What you are asked to do:
Gather every line below that contains the string "width", and copy each one in full. Matching is case-sensitive.

--- START Records for the task ---

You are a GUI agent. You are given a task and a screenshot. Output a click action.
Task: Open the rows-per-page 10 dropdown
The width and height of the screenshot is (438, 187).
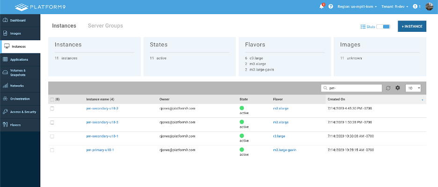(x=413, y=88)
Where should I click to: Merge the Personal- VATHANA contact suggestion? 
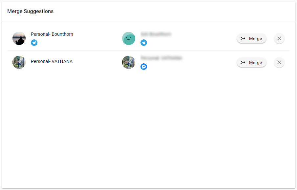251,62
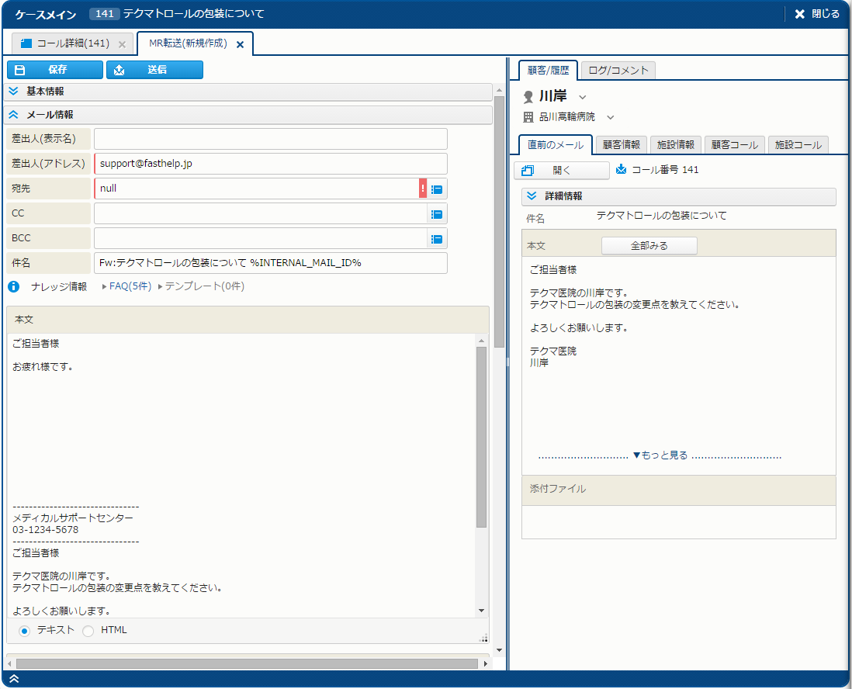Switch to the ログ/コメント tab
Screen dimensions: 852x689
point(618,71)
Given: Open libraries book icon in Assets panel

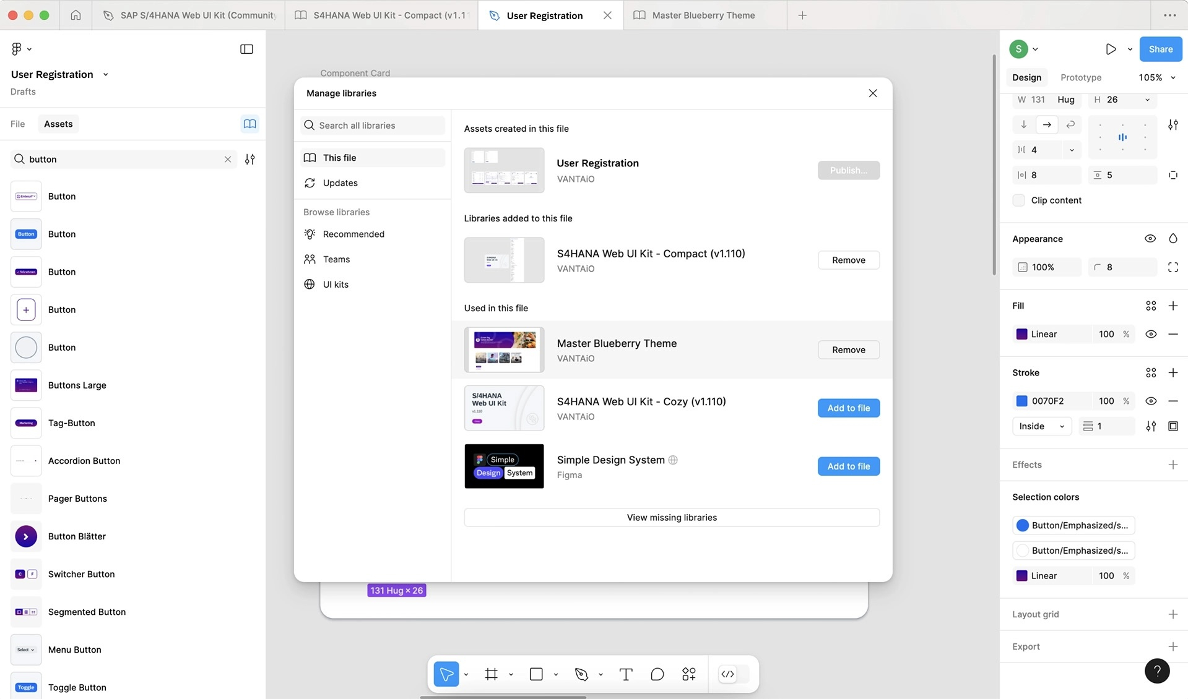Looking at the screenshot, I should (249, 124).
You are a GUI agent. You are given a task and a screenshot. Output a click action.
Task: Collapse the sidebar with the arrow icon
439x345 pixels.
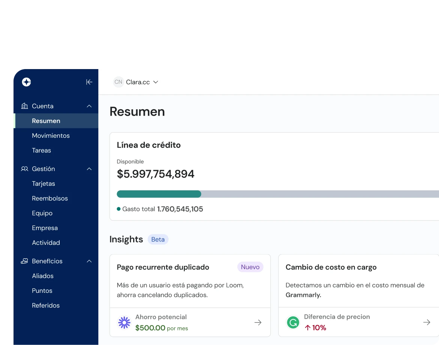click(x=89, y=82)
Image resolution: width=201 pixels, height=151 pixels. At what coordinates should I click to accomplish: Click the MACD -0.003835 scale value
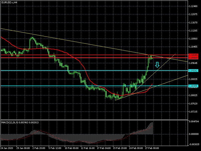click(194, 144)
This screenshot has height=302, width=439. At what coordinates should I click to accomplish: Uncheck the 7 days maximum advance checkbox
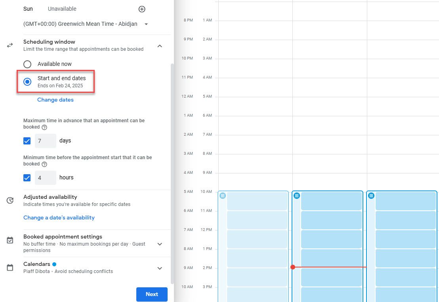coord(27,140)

--- END Records for the task ---
--- START Records for the task ---

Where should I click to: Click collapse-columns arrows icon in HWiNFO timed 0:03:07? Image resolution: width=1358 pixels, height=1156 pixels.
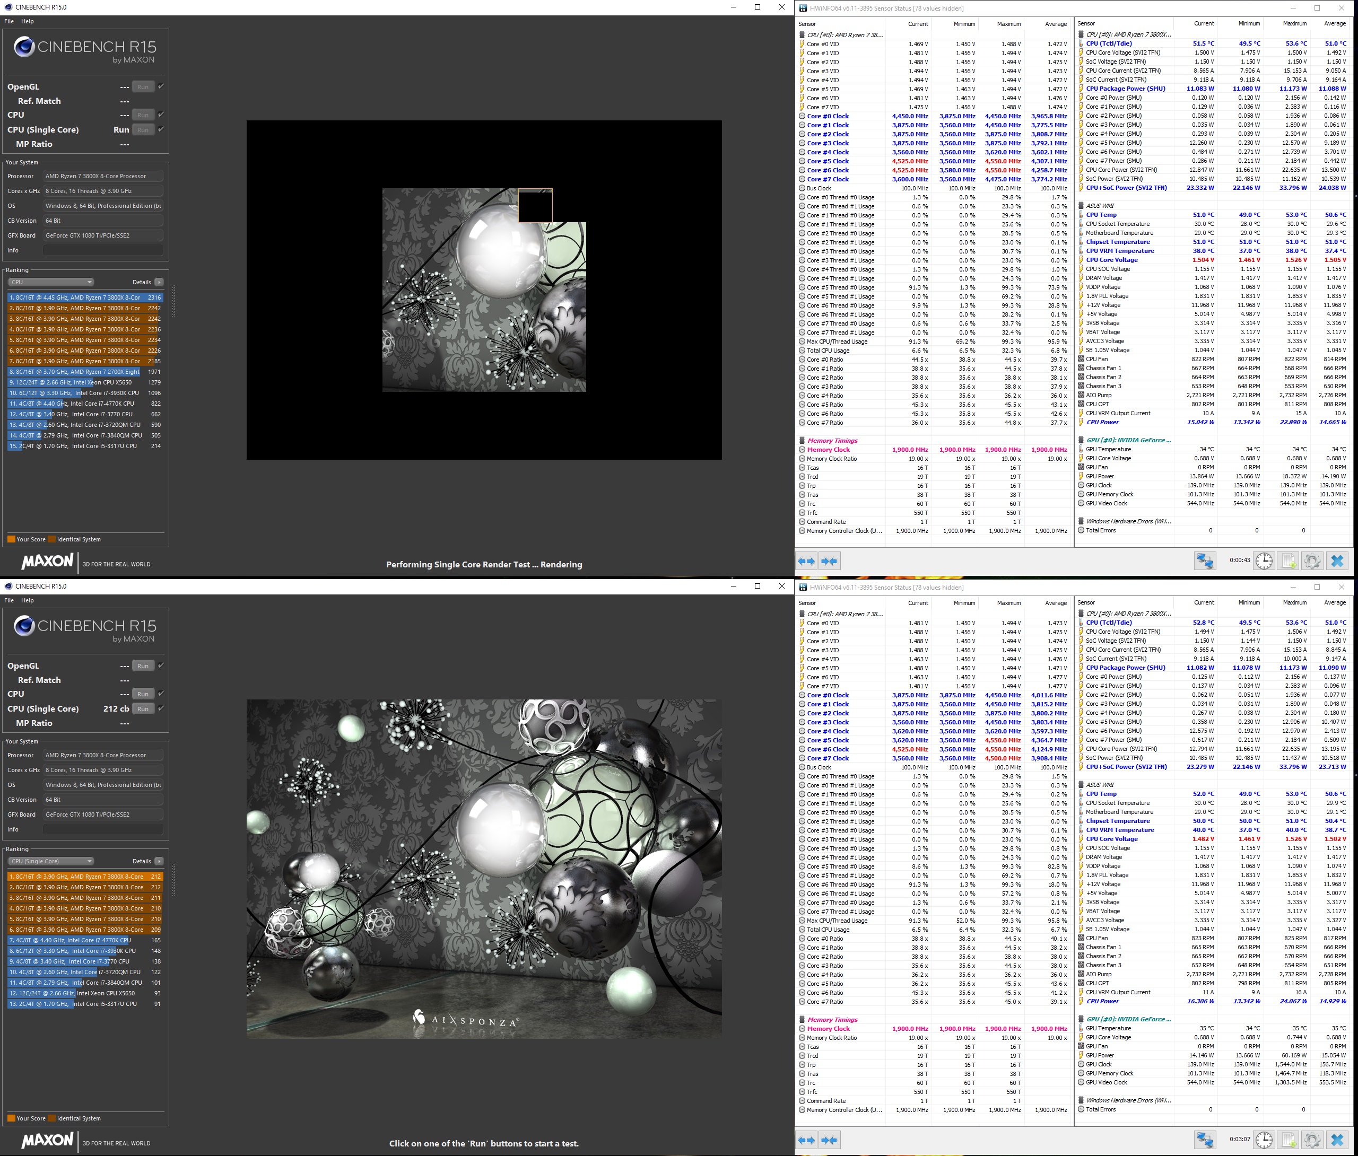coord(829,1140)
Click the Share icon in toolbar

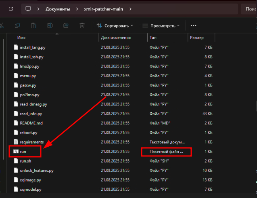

--- END Records for the task ---
--- START Records for the task ---

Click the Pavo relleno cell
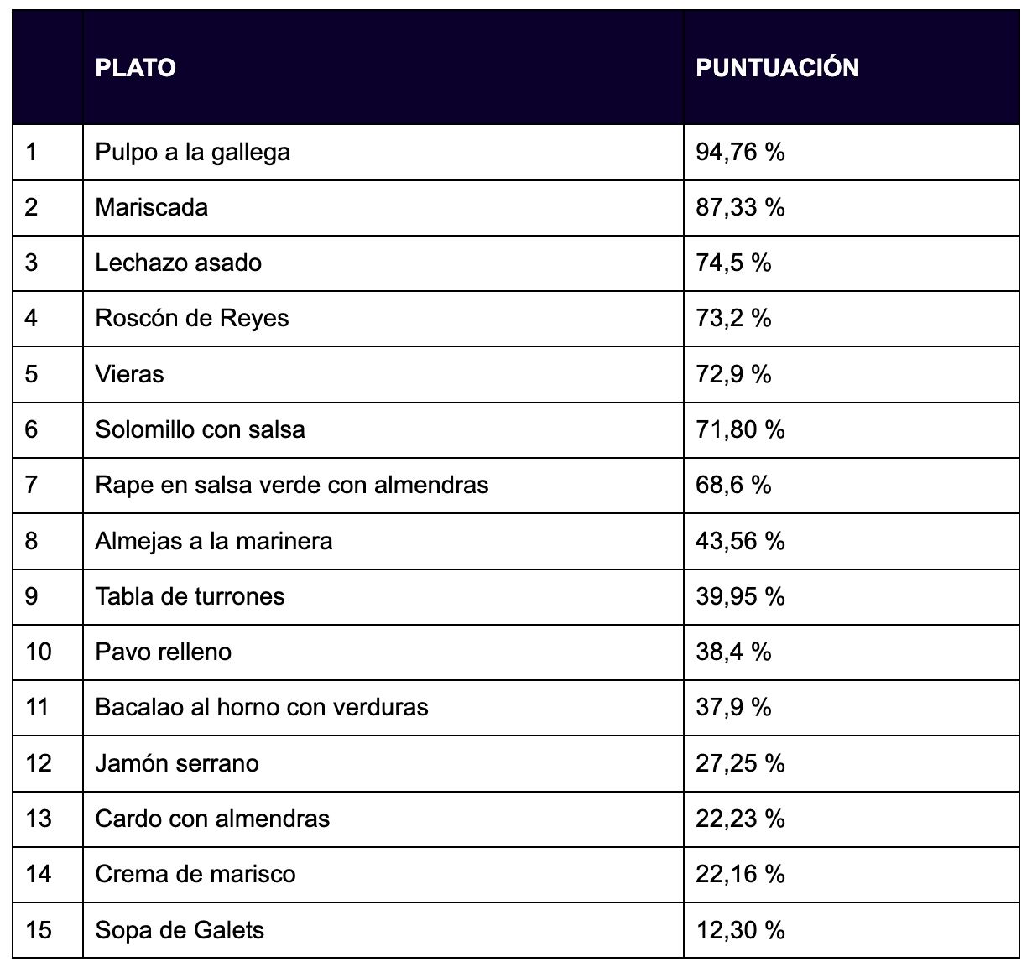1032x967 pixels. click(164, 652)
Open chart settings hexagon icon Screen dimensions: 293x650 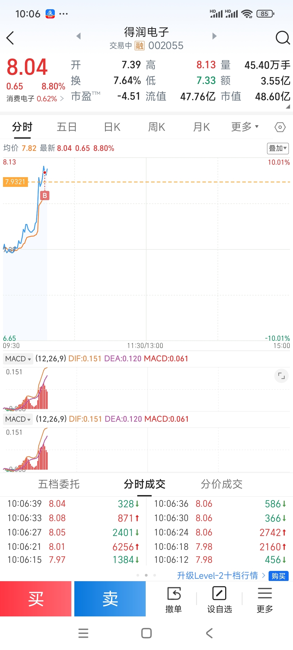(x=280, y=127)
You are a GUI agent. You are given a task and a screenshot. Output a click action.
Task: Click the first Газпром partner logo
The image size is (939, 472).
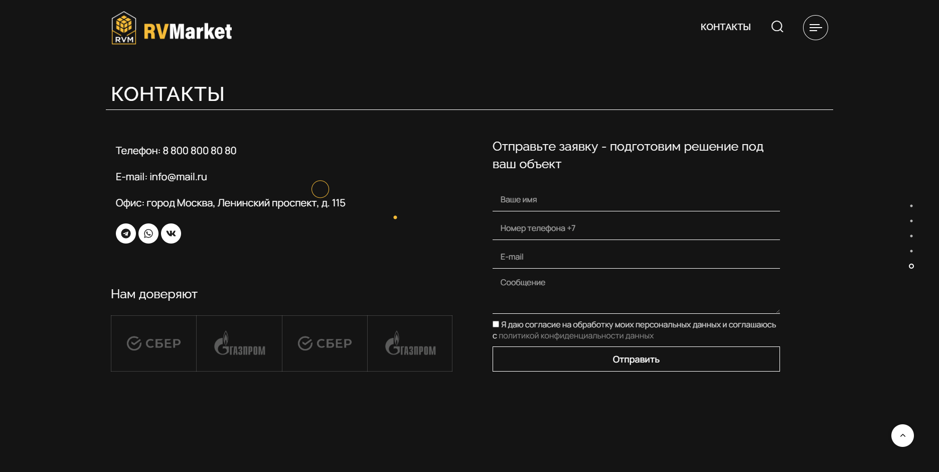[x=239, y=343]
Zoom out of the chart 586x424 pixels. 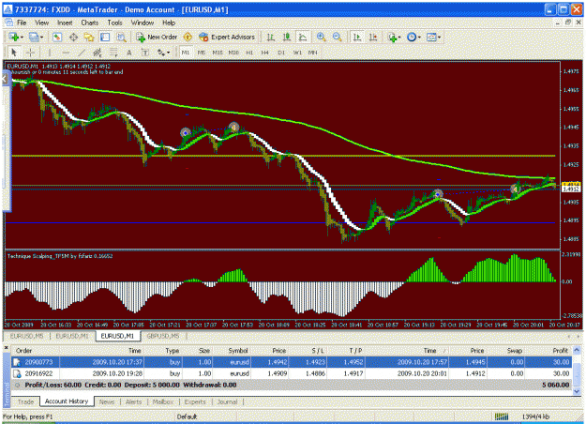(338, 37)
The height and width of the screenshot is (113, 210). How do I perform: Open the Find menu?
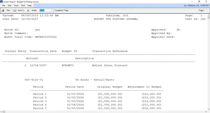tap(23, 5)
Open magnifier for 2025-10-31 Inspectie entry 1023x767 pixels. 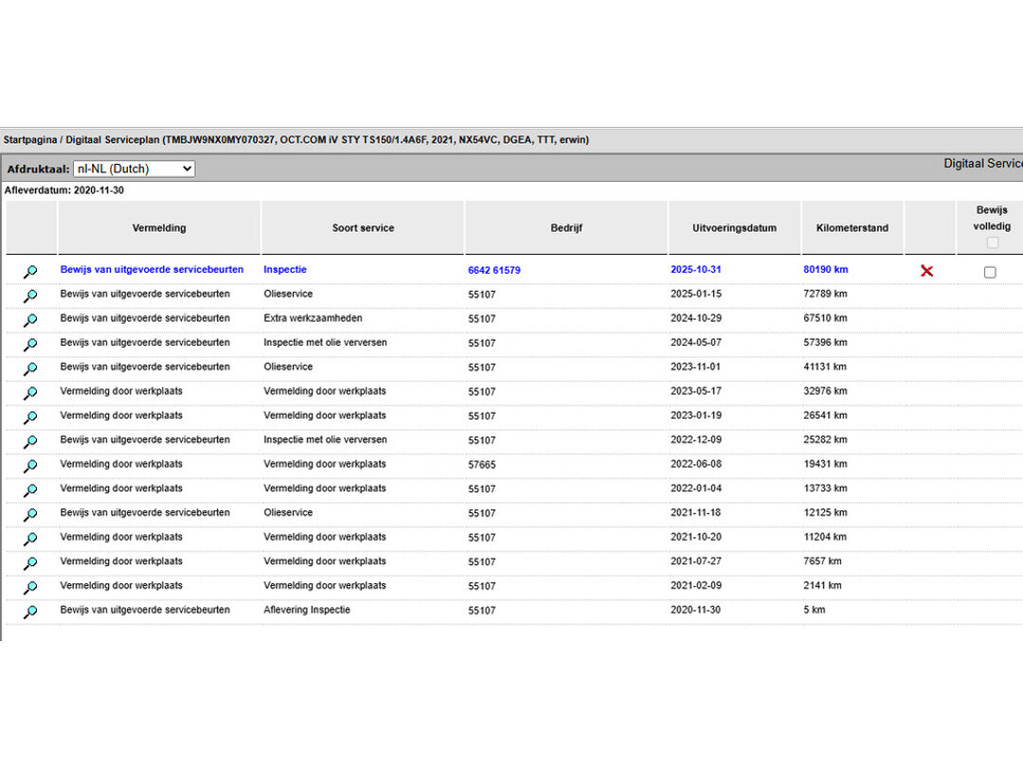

--- END Records for the task ---

Task solution:
The width and height of the screenshot is (438, 187).
Image resolution: width=201 pixels, height=151 pixels. At what coordinates should I click to accomplish: Click the MACD -0.003835 scale value
This screenshot has height=302, width=439. At what coordinates should I click to accomplish: Uncheck the 7 days maximum advance checkbox
Where should I click to: Click collapse-columns arrows icon in HWiNFO timed 0:03:07? Image resolution: width=1358 pixels, height=1156 pixels.
The height and width of the screenshot is (113, 210). How do I perform: Open the Find menu?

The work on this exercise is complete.